In 1999, Jacob Lief and Malizole Banks Gwaxula founded Ubuntu Education Fund (www.ubuntufund.org) with the goal of transforming the lives of the children of Port Elizabeth, South Africa. Ignoring the traditional development models, they redefined the theory of “going to scale” ;rather than expanding geographically Ubuntu drew a perimeter around a community of 400,000 people. Ubuntu created an integrated system of medical, health, educational, and social interventions that would ensure that a child who was either orphaned or vulnerable could, after several years, succeed in the worlds of education and employment.
Ubuntu provides orphaned and vulnerable children with life-saving HIV support services and essential educational resources. The organization was started in a broom closet with a raffle on a university campus and today has over 80 full-time staff in South Africa and fundraising offices in London and New York. The Ubuntu Model has become a blueprint for organizations around the world that strive for culturally appropriate, community-based development. Ubuntu’s child-centered approach highlights the difference between merely touching a child’s life versus fundamentally changing it.
Born in New York, Jacob first became interested in South Africa while growing up in London, England. In 1994 he traveled to South Africa with a delegation of students from around the world to observe the nation’s transition into democracy. Four years later Jacob returned to South Africa as a University of Pennsylvania student, where he met Malizole "Banks" Gwaxula, a teacher living and working in the Port Elizabeth townships. Together they formed Ubuntu Education Fund.

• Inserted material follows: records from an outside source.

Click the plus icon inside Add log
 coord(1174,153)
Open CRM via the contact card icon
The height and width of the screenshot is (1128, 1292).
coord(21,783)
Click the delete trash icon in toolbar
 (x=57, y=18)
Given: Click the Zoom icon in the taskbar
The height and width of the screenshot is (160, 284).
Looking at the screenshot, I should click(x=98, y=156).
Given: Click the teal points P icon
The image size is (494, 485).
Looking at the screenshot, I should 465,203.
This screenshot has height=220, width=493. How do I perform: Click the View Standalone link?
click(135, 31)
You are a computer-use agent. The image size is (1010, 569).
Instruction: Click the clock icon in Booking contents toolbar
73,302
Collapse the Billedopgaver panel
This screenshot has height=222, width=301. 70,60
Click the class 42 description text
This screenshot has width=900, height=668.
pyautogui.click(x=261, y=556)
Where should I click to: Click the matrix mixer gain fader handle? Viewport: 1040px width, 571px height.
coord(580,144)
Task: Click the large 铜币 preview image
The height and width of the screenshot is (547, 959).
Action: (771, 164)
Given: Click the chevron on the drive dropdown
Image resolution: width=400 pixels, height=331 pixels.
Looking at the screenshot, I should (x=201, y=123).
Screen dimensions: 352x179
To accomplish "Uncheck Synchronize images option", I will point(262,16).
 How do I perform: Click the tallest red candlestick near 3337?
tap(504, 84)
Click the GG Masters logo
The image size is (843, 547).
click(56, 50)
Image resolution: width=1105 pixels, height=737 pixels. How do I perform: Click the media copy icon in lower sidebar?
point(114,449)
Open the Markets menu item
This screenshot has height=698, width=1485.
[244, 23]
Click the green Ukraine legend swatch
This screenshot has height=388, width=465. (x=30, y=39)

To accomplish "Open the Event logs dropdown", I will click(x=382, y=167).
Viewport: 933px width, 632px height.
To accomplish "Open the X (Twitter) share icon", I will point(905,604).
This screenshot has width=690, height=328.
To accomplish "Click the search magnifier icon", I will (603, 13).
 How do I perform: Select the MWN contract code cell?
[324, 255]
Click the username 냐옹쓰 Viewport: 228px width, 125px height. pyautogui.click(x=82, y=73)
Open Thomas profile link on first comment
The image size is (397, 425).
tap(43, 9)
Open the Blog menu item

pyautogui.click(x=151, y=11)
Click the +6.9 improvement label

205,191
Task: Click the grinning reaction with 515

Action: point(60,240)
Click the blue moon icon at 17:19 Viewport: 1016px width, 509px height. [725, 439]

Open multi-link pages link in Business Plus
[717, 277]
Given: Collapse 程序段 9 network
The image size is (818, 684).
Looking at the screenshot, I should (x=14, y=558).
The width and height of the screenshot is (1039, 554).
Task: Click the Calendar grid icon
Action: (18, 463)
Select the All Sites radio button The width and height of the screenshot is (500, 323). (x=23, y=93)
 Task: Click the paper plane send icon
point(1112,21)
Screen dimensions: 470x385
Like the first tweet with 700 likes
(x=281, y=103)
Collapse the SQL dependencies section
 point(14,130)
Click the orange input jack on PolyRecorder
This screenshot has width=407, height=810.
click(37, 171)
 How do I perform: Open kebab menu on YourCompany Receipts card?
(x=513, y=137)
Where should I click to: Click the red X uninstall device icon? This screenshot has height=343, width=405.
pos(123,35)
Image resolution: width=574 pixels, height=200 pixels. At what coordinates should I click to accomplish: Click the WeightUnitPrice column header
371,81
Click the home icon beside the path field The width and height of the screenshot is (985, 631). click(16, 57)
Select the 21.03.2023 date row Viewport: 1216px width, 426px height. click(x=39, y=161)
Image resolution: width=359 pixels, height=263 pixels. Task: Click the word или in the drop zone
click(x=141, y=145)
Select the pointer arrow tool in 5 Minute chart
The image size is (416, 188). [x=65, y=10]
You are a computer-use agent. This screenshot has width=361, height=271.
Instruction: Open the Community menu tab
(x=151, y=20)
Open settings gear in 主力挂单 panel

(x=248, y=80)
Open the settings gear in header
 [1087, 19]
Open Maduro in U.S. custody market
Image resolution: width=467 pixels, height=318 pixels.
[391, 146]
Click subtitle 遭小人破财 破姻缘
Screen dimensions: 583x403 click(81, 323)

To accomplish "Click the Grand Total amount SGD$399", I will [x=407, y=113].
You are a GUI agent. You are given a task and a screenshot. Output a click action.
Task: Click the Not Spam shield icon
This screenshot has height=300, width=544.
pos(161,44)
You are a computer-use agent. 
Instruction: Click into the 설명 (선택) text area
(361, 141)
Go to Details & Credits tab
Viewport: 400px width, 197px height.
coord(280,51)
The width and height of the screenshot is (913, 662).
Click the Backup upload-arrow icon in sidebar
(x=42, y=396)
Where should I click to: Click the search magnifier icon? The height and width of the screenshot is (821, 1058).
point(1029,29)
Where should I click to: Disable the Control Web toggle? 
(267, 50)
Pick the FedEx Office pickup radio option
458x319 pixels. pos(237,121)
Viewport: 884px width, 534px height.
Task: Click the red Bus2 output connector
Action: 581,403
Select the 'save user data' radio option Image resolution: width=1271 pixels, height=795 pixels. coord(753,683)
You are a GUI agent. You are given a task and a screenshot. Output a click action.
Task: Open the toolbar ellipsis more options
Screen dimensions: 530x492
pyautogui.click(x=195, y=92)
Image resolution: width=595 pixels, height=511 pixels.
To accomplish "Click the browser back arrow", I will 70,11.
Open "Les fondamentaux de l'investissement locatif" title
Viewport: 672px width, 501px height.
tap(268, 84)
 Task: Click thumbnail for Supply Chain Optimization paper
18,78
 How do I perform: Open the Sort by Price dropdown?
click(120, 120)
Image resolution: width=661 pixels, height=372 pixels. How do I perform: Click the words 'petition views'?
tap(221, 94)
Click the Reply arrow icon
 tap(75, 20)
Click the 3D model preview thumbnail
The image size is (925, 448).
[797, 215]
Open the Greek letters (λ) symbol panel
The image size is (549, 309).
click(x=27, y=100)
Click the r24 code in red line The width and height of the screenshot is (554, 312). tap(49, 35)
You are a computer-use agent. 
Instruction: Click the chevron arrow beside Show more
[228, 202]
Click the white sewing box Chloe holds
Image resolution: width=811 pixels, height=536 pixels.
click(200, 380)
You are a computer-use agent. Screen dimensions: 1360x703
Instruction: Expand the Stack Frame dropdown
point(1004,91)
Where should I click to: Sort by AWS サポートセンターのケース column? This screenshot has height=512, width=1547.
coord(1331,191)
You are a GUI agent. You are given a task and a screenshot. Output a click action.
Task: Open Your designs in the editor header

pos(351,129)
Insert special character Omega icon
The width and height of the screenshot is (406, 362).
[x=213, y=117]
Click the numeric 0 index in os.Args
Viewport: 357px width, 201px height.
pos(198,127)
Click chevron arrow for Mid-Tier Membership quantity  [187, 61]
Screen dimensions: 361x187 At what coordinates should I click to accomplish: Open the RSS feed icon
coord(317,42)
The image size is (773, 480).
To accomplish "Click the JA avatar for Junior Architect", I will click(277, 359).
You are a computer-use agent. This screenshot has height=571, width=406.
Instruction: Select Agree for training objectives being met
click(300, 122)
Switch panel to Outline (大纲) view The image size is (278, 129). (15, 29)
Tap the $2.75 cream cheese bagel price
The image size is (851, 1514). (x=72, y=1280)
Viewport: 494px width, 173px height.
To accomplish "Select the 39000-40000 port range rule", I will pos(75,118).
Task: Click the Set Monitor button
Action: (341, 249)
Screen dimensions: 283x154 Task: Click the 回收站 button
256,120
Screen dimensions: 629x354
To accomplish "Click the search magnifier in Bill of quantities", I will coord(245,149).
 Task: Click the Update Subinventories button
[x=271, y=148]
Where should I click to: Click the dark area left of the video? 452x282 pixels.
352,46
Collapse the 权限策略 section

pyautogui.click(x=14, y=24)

Ubuntu’s child-centered approach highlights the difference between merely touching a child’s life versus fundamentally changing it. In 2006 and 2008, Ubuntu was recognized by the Schwab Foundation for Social Entrepreneurship as one of South Africa’s top NGOs. Ubuntu has also been highlighted by the Clinton Global Initiative on numerous occasions as an organization effecting lasting change in South Africa. In 2009, Jacob was selected as an Aspen Institute Global Fellow and in 2010 was recognized by the World Economic Forum as a Young Global Leader.